Playing with Numbers -

EXERCISE-16.1

P1. Find the values of the letters in the following and give reasons for the steps involved.

$\begin{array}{r} 3 A \\ + 2 5 \\ B 2 \end{array}$

Sol. The addition of A and 5 is giving 2 i.e., a number whose ones digit is 2. This is possible only when digit A is 7. In that case, the addition of A (7) and 5 will give 12 and thus, 1 will be the carry for the next step. In the next step,

1 + 3 + 2 = 6

Therefore, the addition is as follows.

$\begin{array}{r} 3 7 \\ + 2 5 \\ 6 2 \end{array}$

Clearly, B is 6.

Hence, A and B are 7 and 6 respectively.

P2. Find the values of the letters in the following and give reasons for the steps involved.

$\begin{array}{r} 4 A \\ + 9 8 \\ C B 3 \end{array}$

Sol. The addition of A and 8 is giving 3 i.e., a number whose ones digit is 3. This is possible only when digit A is 5. In that case, the addition of A and 8 will give 13 and thus, 1 will be the carry for the next step. In the next step,

1 + 4 + 9 = 14

Therefore, the addition is as follows.

$\begin{array}{r} 4 5 \\ + 9 8 \\ 1 4 3 \end{array}$

Clearly, B and C are 4 and 1 respectively.

Hence, A, B, and C are 5, 4, and 1 respectively.

P3. Find the values of the letters in the following and give reasons for the steps involved.

$\begin{array}{r} A B \\ + 3 7 \\ 6 A \end{array}$

Sol. The addition of A and 3 is giving 6. There can be two cases.

(1) First step is not producing a carry

In that case, A comes to be 3 as 3 + 3 = 6. Considering the first step in which the addition of B and 7 is giving A (i.e., 3), B should be a number such that the units digit of this addition comes to be 3. It is possible only when B = 6. In this case, A = 6 + 7 = 13. However, A is a single digit number. Hence, it is not possible.

(2) First step is producing a carry

In that case, A comes to be 2 as 1 + 2 + 3 = 6. Considering the first step in which the addition of B and 7 is giving A (i.e., 2), B should be a number such that the units digit of this addition comes to be 2. It is possible only when B = 5 and 5 + 7 = 12.

$\begin{array}{r} 2 & 5 \\ + 3 & 7 \\ 6 & 2 \end{array}$

Hence, the values of A and B are 2 and 5 respectively.

P4. Find the values of the letters in the following and give reasons for the steps involved.

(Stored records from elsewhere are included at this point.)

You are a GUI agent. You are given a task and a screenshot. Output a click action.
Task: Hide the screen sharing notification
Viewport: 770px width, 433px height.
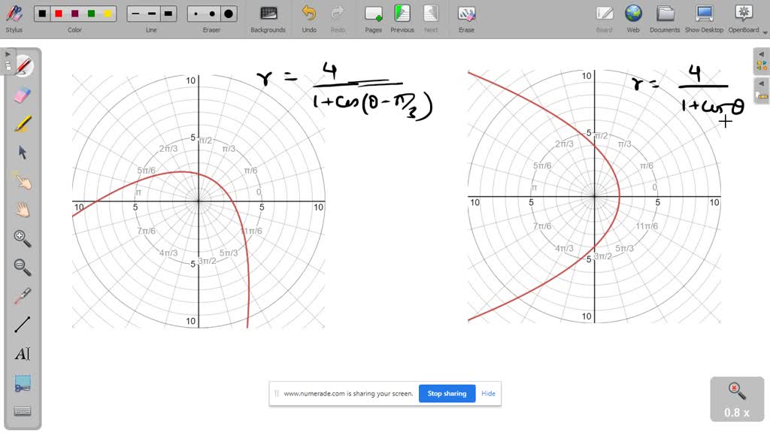[x=488, y=393]
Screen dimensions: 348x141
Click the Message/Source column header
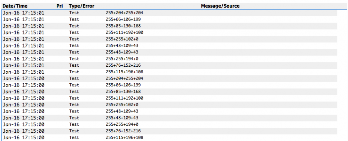(x=220, y=6)
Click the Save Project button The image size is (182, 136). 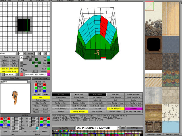[79, 109]
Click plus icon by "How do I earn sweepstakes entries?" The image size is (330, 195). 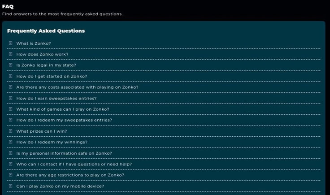[10, 98]
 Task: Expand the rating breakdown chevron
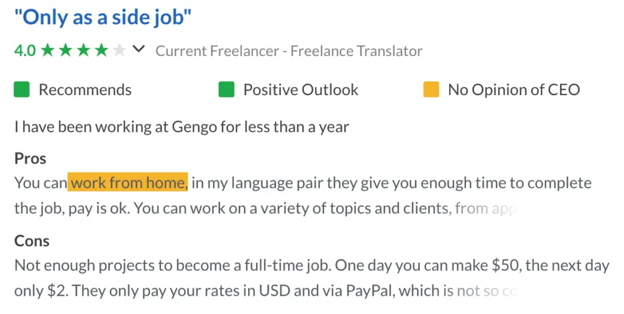138,49
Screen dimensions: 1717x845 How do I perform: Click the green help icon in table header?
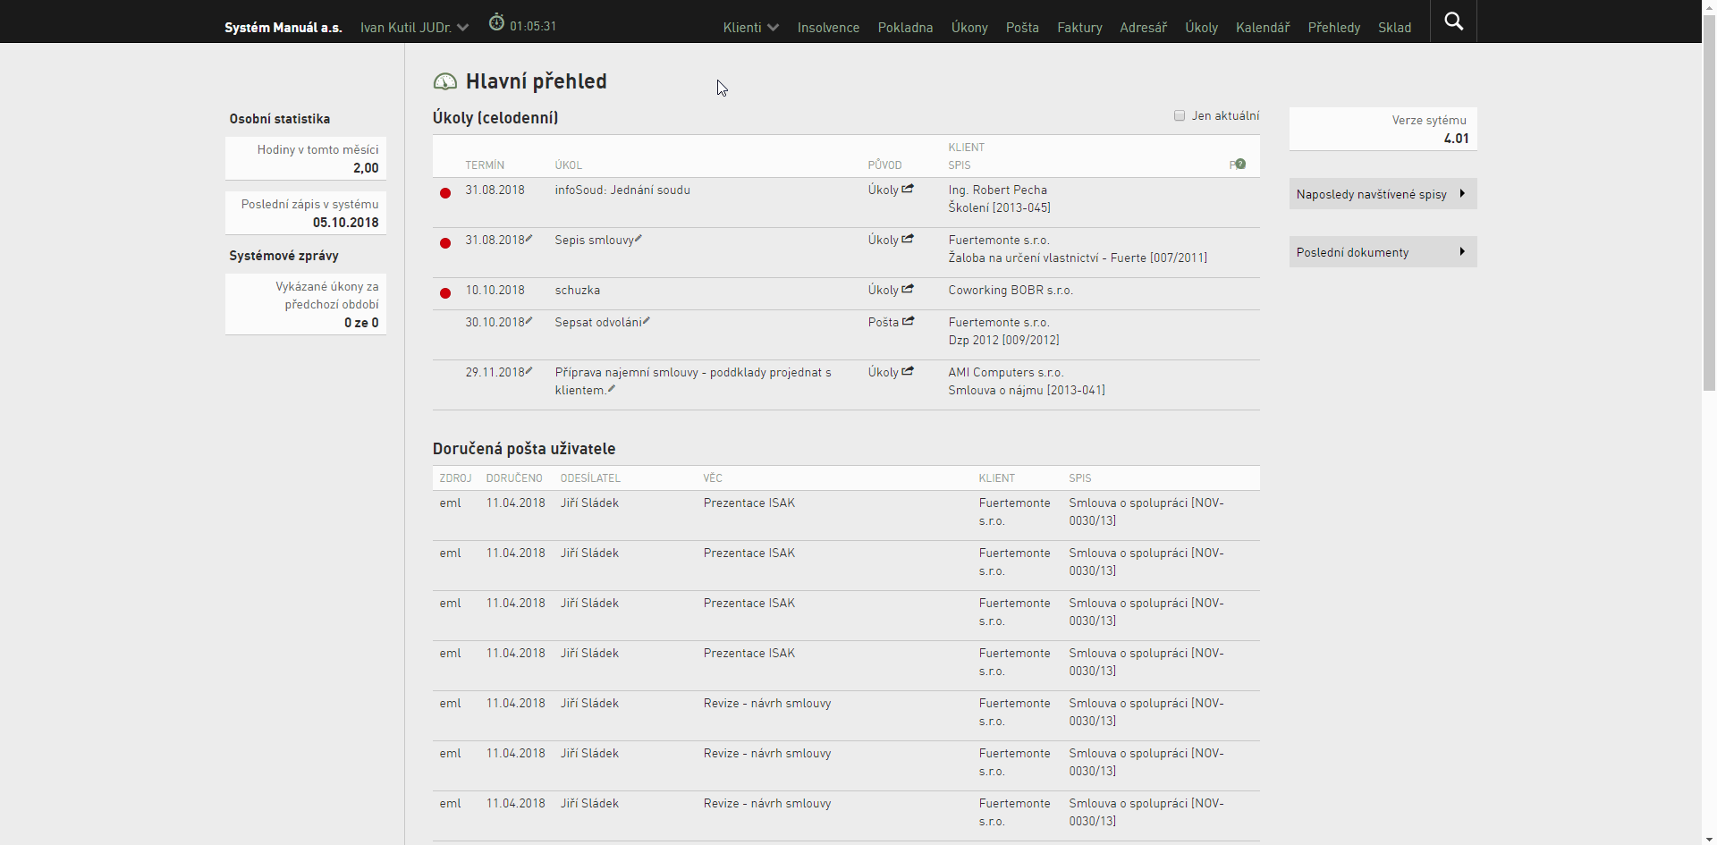1240,164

$\begin{array}{r} A B \\ \times 3 \\ C A B \end{array}$

Sol. The multiplication of 3 and B gives a number whose ones digit is B again.

Hence, B must be 0 or 5.

Let B is 5.

Multiplication of first step = 3 × 5 = 15

1 will be a carry for the next step.

We have, 3 × A + 1 = C A

This is not possible for any value of A.

Hence, B must be 0 only.

If B = 0, then there will be no carry for the next step.

We should obtain, 3 × A = CA

That is, the one’s digit of 3 × A should be A.

This is possible when A = 5 or 0.

However, A cannot be 0 as AB is a two-digit number.

Therefore, A must be 5 only. The multiplication is as follows.

$\begin{array}{r} 50 \\ \times 3 \\ 150 \end{array}$

Hence, the values of A, B, and C are 5, 0, and 1 respectively.

P5.Find the values of the letters in the following and give reasons for the steps involved.

$\begin{array}{r} A B \\ \times 5 \\ C A B \end{array}$

Sol. The multiplication of B and 5 is giving a number whose ones digit is B again. This is possible when B = 5 or B = 0 only.

In case of B = 5, the product, B × 5 = 5 × 5 = 25

2 will be a carry for the next step.

We have, 5 × A + 2 = CA, which is possible for A = 2 or 7

The multiplication is as follows.

$\begin{array}{r} 25 \\ \times 5 \\ 125 \end{array}$ $\begin{array}{r} 75 \\ \times 5 \\ 375 \end{array}$

If B = 0,

B × 5 = B $\Rightarrow$ 0 × 5 = 0

There will not be any carry in this step.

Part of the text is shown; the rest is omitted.